Mengutip CNBC, senjata hipersonik tersebut merupakan rudal yang dapat bergerak pada kecepatan 5 Mach atau lebih tinggi. Dengan kecepatan yang lima kali lebih cepat dari kecepatan udara, maka memungkinkan senjata hipersonik tersebut untuk menempuh perjalanan sekitar satu mil per detik.

Lockheed Martin mendapatkan kontrak multimiliar dolar kedua dari Pentagon pada bulan Agustus untuk mengembangkan rudal hipersonik AGM-183 A Air-Launched Rapid Response Weapon (ARRW). Angkatan Udara AS mengatakan bahwa sistem ARRW akan lebih banyak berada pada pengujian darat dan penerbangan selama tiga tahun ke depan. Rudal hipersonik ini juga diharapkan selesai pada tahun 2022.

Uji terbang ini mengevaluasi senjata tiruan selama penerbangan dan merupakan langkah terbaru dari Angkatan Udara AS dalam mengemabngkan pertahanan ditengah perlombaan senjata hipersonik antara Cina dan Rusia.

Seperti saat ini, AS tidak memiliki sistem pertahanan terhadap senjata hipersonik, jenis senjata yang tengah dikembangkan oleh Rusia dan Cina.

Pada tahun lalu, Presiden Rusia Vladimir Putin mengumumkan perkembangan gudang senjata hipersonik milik mereka. Dari enam senjata yang diluncurkan oleh Putin pada bulan lalu, diketahui bahwa dua diantaranya merupakan kendaraan meluncur hipersonik dan rudal jelajah yang akan diluncurkan melalui udara dan siap untuk digunakan dalam perang, pada tahun 2020.

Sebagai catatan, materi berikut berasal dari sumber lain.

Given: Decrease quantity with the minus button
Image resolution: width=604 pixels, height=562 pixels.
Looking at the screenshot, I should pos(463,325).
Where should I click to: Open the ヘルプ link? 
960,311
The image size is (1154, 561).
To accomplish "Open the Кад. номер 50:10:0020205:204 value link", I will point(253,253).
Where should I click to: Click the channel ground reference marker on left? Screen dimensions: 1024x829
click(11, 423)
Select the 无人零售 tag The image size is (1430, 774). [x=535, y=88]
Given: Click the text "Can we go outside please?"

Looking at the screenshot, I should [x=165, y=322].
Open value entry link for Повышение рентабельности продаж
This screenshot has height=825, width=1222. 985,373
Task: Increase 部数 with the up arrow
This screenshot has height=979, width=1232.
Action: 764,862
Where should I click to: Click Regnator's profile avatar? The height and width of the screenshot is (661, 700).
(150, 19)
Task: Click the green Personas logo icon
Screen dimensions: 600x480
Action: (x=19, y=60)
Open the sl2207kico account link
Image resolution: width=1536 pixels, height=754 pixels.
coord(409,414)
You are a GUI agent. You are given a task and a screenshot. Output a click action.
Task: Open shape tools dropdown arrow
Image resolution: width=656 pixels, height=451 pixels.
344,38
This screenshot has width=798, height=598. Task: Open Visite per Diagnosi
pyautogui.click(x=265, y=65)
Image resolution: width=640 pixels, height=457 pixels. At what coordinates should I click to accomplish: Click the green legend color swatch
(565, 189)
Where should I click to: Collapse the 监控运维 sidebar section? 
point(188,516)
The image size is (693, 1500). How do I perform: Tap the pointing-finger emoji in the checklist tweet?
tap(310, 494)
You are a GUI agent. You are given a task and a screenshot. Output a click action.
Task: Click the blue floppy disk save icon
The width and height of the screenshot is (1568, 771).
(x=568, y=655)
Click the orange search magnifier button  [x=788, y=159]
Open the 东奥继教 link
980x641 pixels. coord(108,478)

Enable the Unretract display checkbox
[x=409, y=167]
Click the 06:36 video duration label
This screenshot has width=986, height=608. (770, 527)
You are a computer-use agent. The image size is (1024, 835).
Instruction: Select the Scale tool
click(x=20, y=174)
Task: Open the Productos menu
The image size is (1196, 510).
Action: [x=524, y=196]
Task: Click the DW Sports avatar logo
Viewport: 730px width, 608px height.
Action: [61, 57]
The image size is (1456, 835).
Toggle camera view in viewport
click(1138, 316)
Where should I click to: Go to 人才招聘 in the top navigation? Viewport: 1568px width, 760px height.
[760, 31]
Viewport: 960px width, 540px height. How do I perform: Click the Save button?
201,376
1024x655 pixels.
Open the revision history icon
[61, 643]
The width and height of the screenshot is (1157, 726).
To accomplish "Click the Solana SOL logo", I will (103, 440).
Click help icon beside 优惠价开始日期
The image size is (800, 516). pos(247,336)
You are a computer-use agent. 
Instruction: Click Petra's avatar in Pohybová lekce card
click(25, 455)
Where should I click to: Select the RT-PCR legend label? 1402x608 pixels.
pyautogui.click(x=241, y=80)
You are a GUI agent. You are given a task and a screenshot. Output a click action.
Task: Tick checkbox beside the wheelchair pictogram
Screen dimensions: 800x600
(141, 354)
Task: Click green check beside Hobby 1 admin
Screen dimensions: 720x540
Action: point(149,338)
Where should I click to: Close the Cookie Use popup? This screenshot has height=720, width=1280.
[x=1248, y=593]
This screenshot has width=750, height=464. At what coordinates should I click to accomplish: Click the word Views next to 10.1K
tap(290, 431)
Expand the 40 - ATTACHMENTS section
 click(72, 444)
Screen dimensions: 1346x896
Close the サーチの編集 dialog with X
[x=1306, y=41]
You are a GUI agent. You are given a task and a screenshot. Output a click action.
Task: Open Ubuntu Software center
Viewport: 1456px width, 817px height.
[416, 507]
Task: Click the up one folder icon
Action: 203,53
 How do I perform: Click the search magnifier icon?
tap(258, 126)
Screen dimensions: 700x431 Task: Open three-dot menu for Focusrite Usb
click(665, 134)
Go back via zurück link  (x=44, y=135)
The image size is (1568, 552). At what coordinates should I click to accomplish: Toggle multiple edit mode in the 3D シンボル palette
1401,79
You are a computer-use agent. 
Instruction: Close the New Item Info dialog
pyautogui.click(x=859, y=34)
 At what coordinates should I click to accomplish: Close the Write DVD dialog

Avagard, merupakan julukan bagi kendaraan meluncur hipersonik yang dimiliki oleh Rusia, telah dikembangan selama tiga dekade dan dirancang sebagai rudal balistik antarbenua terbaik. Setelah diluncurkan, Avagard akan menggunakan kekuatan aerodinamis untuk berlayar di atas atmosfer.

Sementara itu, rudal jelajah yang diluncurkan di udara dijuluki sebagai ‘Kinzhal” yang berarti “belati” dalam bahasa rusia, telah diuji setidaknya tiga kali dan dipasang serta diluncurkan 12 kali dari jet tempur Rusia MiG-31.

Sementara itu, pada bulan Agustus, Cina mengumumkan keberhasilan pertama mereka dalam uji coba pesawat hipersonik, suatu prestasi yang pada saat itu belum dicapai oleh AS.

Ketika ditanya perihal motif Cina untuk menggunakan hipersonik, petinggi insyinur Pentagon menjelaskan bahwa upaya Beijing sebagai langkah yang “jauh lebih bijaksana” jika dibandingkan dengan perkembangan yang dilakukan oleh Moskow.

“Cina telah jauh lebih bijaksana dalam pengembangan sistem mereka karena mereka mengembangkan sistem taktis jarak jauh yang akan sangat berpengaruh pada pertarungan konvensional,” ujar Michael Griffin, seorang mantan administrator NASA dalam interviewnya, seperti yang dikutip CNBC.

“Kemampuan Cina untuk menahan pengerahan aset beresiko dengan kecepatan yang sangat tinggi dan sangat sulit untuk dihadang sistem terpadu persisi merupakan sesuatu yang harus kami tanggapi,” tambahnya.

Kembali kepada Rusia, Griffin mencatat bahwa rudal balistik antarbenua milik Rusia atau Interncontinental Ballistic Missiles  (ICBM), merupakan bentuk ancaman yang lebih besar bagi AS daripada senjata hipersonik yang ingin dimiliki oleh Putin.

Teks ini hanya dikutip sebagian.